The luxury brand business has changed. Christian Dior, Valentino and Chanel were big luxury houses because they have a very small market niche. There weren’t so many players in the game. There was no Shopify. There were very limited access points for entrepreneurs who wanted to start their own businesses. It’s easier now than ever for anyone to start a brand- but not in the luxury business. It’s still difficult to penetrate and compete in the luxury market today.
Consider a few key points that will help you structure the development of your new brand. Think about this for a long time before you decide to take the plunge.
While more opportunities opened for entrepreneurs in general, the luxury brand market remains tough. In fact, it has become even more challenging. Consumers’ desires have evolved and become more sophisticated.
Today’s consumers put a lot of value on issues such as…
- Are the products produced sustainably?
- What are the fabric origins?
- What communities am I supporting with these products?
- Is the product artisanal?
There are so many factors to consider, yet the opportunities are promising. Remaining sensitive to the market is key.
Know Your Competitive Matrix.
First and foremost, look at your competitive matrix. What is your competitive matrix? These are the brands you’re going to sit next to in stores so Chanel, Balenciaga, Fendi or other heritage brands shouldn’t be on that list. As a startup fashion brand, it’s just impossible to be sitting next to heritage brands who have been in the business for 20, 50 or 150 years. If your goal is to be a heritage brand, start the business now, but realize it doesn’t happen overnight.

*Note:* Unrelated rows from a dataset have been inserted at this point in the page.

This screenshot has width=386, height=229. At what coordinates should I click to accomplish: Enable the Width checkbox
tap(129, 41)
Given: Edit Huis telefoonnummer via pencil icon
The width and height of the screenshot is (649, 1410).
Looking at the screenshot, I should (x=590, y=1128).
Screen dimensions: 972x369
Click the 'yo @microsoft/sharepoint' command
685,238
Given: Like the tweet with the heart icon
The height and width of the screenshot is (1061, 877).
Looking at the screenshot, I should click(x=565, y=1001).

Look at the young luxury brands. They’re relatively new in the market but are doing very well. There are many out there. One of my favorites is Maiyet. They’re an amazing design house infusing a lot of sustainability and a lot of ethical practices into very well-designed, high-price point, ready-to-wear apparel and accessory pieces. Because of their branding, ethics and values, they have attracted a core consumer base who believes what they believe.
As you develop your competitive matrix, think about the other brands out there. Think about who is doing what in your space. You can take some pointers on their distribution. The luxury boutiques selling your competitors’ brands are more likely to be selling your brand too. It’s really a matter of doing your due diligence and figuring out where exactly to position your brand in the market and amongst the competition.
Pump Up Your Investment.
Launching a luxury brand definitely requires a higher investment, not only for production but also for advertising (including your website, copywriting and branding). Everyone needs to tell this beautiful, romantic story to make someone spend $1,200, $2,000, $5,000 on a product. If you’re not investing into the right assets to sell your products, you’re not going to get the returns you seek or make that impression.
It’s really not going to be as simple as with other brands, such as advanced contemporary or even aspirational markets, where you’re just pumping a lot of money into Facebook or Instagram advertising. This is more nuanced. This is more niche. This is something where you need to romanticize your customer. You need to have feeling and passion. That’s going to happen by having a very small list of early adopters, building that niche marketplace and really being able to cultivate that consumer on a very small level. Your stylist program is going to be intense. Your celebrity styling and celebrity gifting program and working with influencers is going to be really important. You’re creating the perceived value of something people want to attain and want to strive for- your brand is a representation of that.
You need to be willing to be in this game for a while. You’re not going to see high ROIs within the first season, two seasons or maybe even three seasons. You’re looking at a 3+ year game to get visibility, especially if you’re a new designer arriving fresh into the arena.
The consumer needs to hear other shoppers’ stories about their experiences with the brand and your products. These stories prove you have excellent quality and service, and that your products truly live up to the brand stories you tell.
Lastly, consumers need about six touchpoints with a brand before making a purchase. They need to feel as if you are where they are. Some of these touchpoints may include digital marketing – through social media platforms such as Instagram or Facebook. Sometimes the touchpoints are attending parties and events and going to more exclusive environments where you can actually be around your potential customer. So much of the luxury business is based on relationship, product and perception.